Sumbawanews.com,- Mantan Direktur Kebijakan AI Pentagon Mark Beall memperingatkan bahwa tanpa regulasi ketat, teknologi kecerdasan buatan berbasis pengawasan berpotensi mengubah Amerika Serikat menjadi negara pengawasan seperti China. Peringatan itu disampaikan Beall dalam wawancara dengan Fox News, menyusul meluasnya penggunaan kamera Flock—perangkat pembaca pelat nomor otomatis—yang mampu melacak pergerakan kendaraan secara real-time oleh aparat penegak hukum. Ia menekankan bahwa meski teknologi ini berguna untuk penegakan hukum, tanpa batasan hukum, pengawasan pengadilan, dan pembatasan akses data, kebebasan sipil warga AS akan terkikis secara sistematis. Beall menilai, kemajuan AI yang pesat justru memperbesar risiko pelacakan digital tanpa batas, dan menyerukan perlunya “pagar pembatas yang kuat” untuk mencegah penyalahgunaan.
Kekhawatiran serupa kini muncul di berbagai lapisan pemerintahan. Senator Bernie Sanders dari Vermont mengusulkan pelarangan total terhadap teknologi pengawasan berbasis AI, sementara anggota DPR Tim Burchett dari Tennessee mendorong pemangkasan dana federal untuk pemasangan kamera serupa di tingkat lokal. Di Florida, Gubernur Ron DeSantis memerintahkan pencopotan kamera pembaca pelat nomor dari sejumlah jalan raya, dengan alasan perlindungan privasi warga. “Jika Anda ingin pergi ke Buc-ee’s di St. Augustine, itu bukan urusan pemerintah,” tegas DeSantis, menambahkan bahwa Florida tidak ingin menjadi tempat di mana setiap gerak warga dilacak secara digital.

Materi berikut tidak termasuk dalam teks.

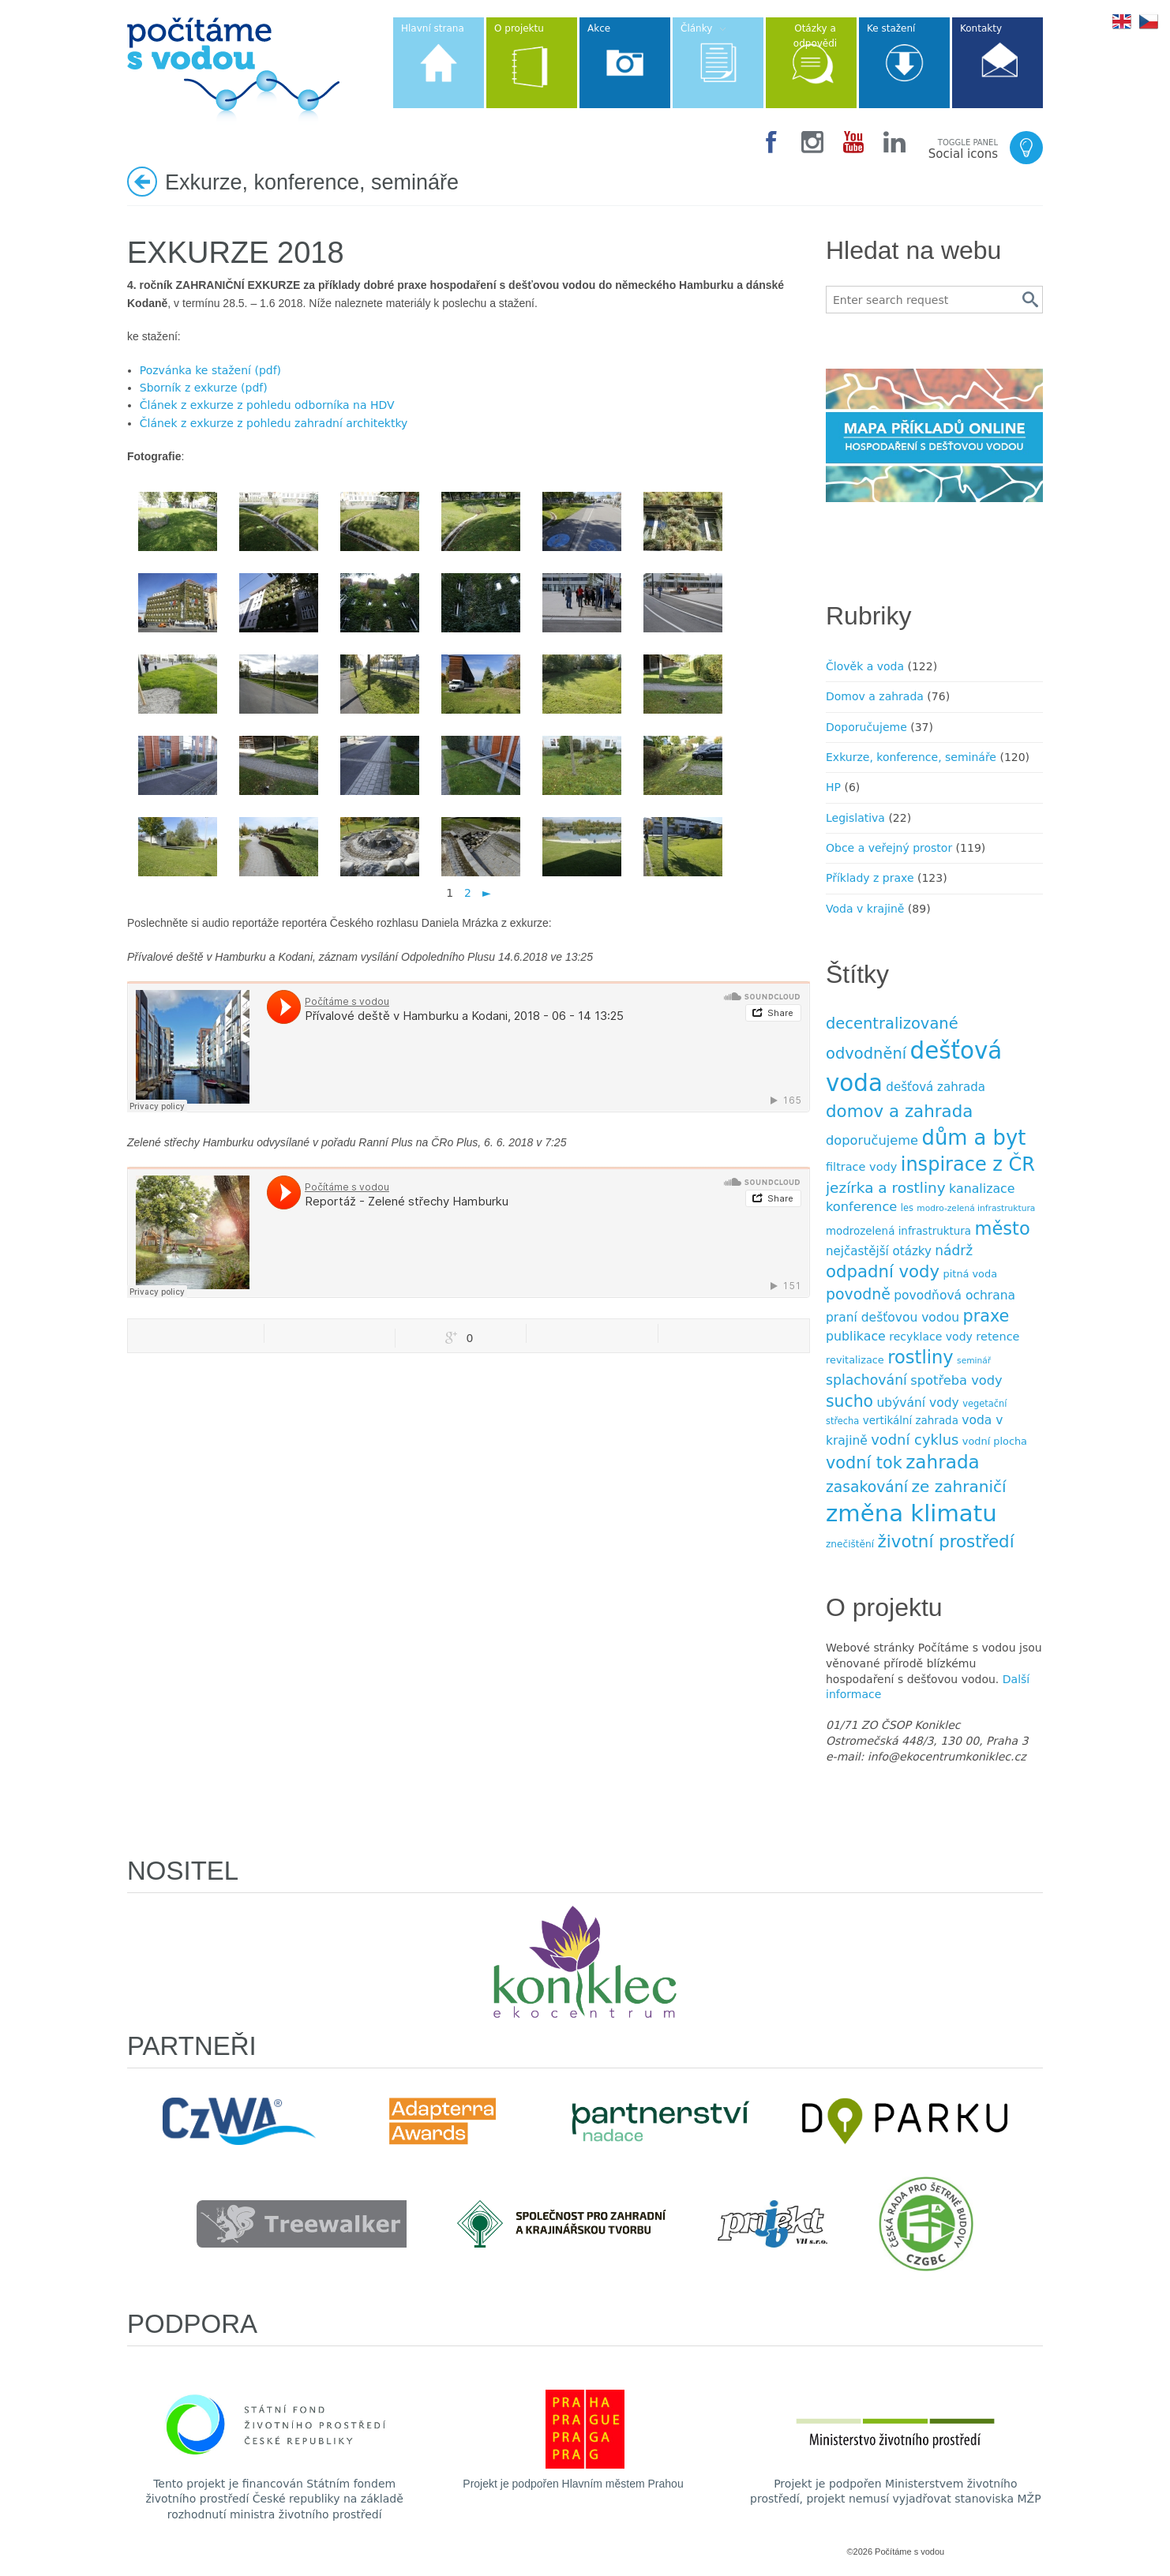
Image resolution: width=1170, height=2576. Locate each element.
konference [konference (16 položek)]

Di sejumlah komunitas, penolakan terhadap teknologi ini sudah berubah menjadi aksi nyata—warga merusak tiang kamera dan memasang tanda peringatan untuk menghalangi lensa pengawasan, menunjukkan semakin dalamnya ketegangan antara keamanan publik dan hak privasi. Beall menegaskan, sulit menyampaikan pesan kompromi kepada rakyat Amerika, tetapi tanpa itu, negara ini berisiko kehilangan prinsip dasar konstitusionalnya.